We recently received a query from a client who carry out paint spraying of isocyanate based two pack paints in a large walk-in type spray booth. They wanted us to carry out sampling to help them to decide when it was safe to enter the booth without their workers wearing their air fed masks. This sounds like a good idea. In fact it’s essential for workers to know when the paint spray has been completely cleared from the booth. Isocyanates are very potent respiratory sensitisers causing asthma in susceptible individuals. Anyone sensitised to isocyanates will experience asthmatic symptoms even if they are only exposed to very low concentrations. However, air sampling isn’t the best way to determine the “clearance time”.

If it was possible to use a direct reading instrument that gives a reading of the instantaneous concentration it would be relatively easy to determine when the booth was cleared. Unfortunately there isn’t a direct reading instrument that can be used for isocyanates. Sampling has to be carried out using an integrating technique – that means that a sample is collected over a period of time, and, after it has been analysed in a laboratory, it is then possible to determine the average concentration present during the sampling period. To determine the  “clearance time” a series of samples would have to be taken one after another. This would be expensive (the analysis isn’t cheap) and the standard method for isocyanates is not particularly good. The samples are collected by bubbling air through a reagent dissolved in toluene and as a low detection limit would be required it’s difficult to take samples over a short period.

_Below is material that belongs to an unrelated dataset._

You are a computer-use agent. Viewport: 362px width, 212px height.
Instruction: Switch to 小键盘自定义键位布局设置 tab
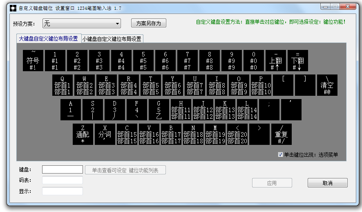point(112,39)
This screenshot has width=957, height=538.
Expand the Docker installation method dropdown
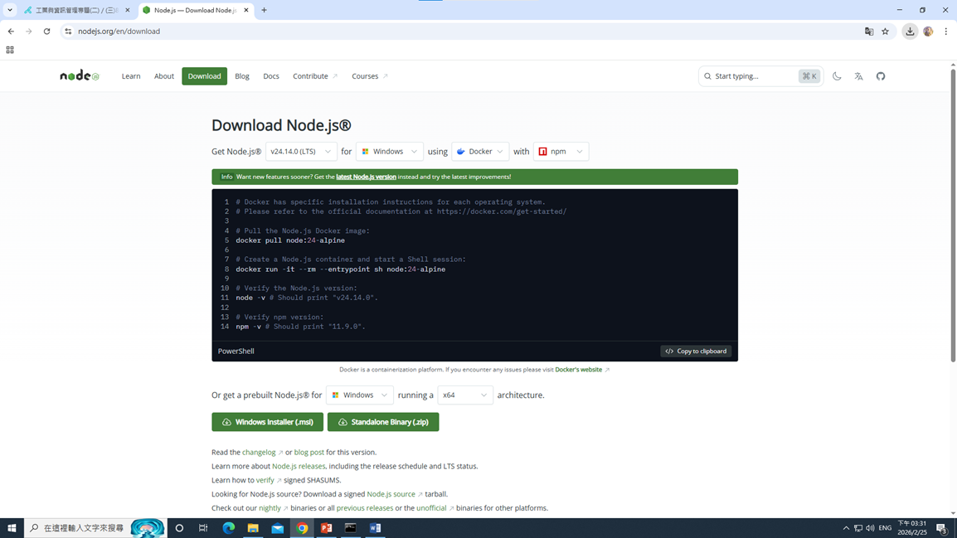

Consequently its better to use a different approach, releasing smoke into the enclosure and then timing how long it takes for it to be completely removed from the booth. This method is quicker, less messy and much less expensive. The test can also be used to check that there are no leaks from the booth – any smoke escaping should be clearly visible. The Health and Safety Executive explain how to carry out this test in their publication “Controlling isocyanate exposure in spray booths and spray rooms” which can be downloaded from their website here.

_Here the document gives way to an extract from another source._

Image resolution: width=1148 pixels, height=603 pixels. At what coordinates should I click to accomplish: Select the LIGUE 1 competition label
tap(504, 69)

The following videos show a smoke test taking place in a typical booth.

Once the clearance time has been established it’s important to ensure that anyone who works in the booth is informed and a notice posted at the entrance to the booth, something like this:


The HSE would like to see automatic clearance time indicator fitted on walk-in spray booths, but in my experience few have them. This is something that should really be addressed by the manufacturers and suppliers of the equipment. A new booth should already have them fitted, and clearance times should be established during the commissioning of the equipment after it’s been installed.

Following on from the initial test checking the clearance time should also form part of the statutory thorough examination and test required for LEV systems under COSHH Regulation 9. All engineering controls deteriorate over time, so the time taken for the contaminants to clear is likely to increase, even with a well maintained booth.

Glove boxes

Glove boxes are often used in the pharmaceutical industry to control highly toxic “active” agents used in drug formulations. In principle they should provide a high degree of protection for the user. The contaminant is completely contained inside an extracted enclosure while the worker is outside. So when we’re carrying out a risk assessment and spot that the work is carried out inside a glove box we might assume that exposure will be well controlled. However, we have to be careful – sometimes the opposite is true.

positive pressure glove box

Looking at the above picture you can see that the gloves are sticking out of the enclosure. This is a good indication that the enclosure is under positive pressure. This means that contaminated air will leak out through any gaps or breaches in containment, potentially bringing contaminants out with it to which the operator will be exposed.

Such “positive pressure” booths are often used for quality considerations – to protect the product from contamination – and this is probably the case here.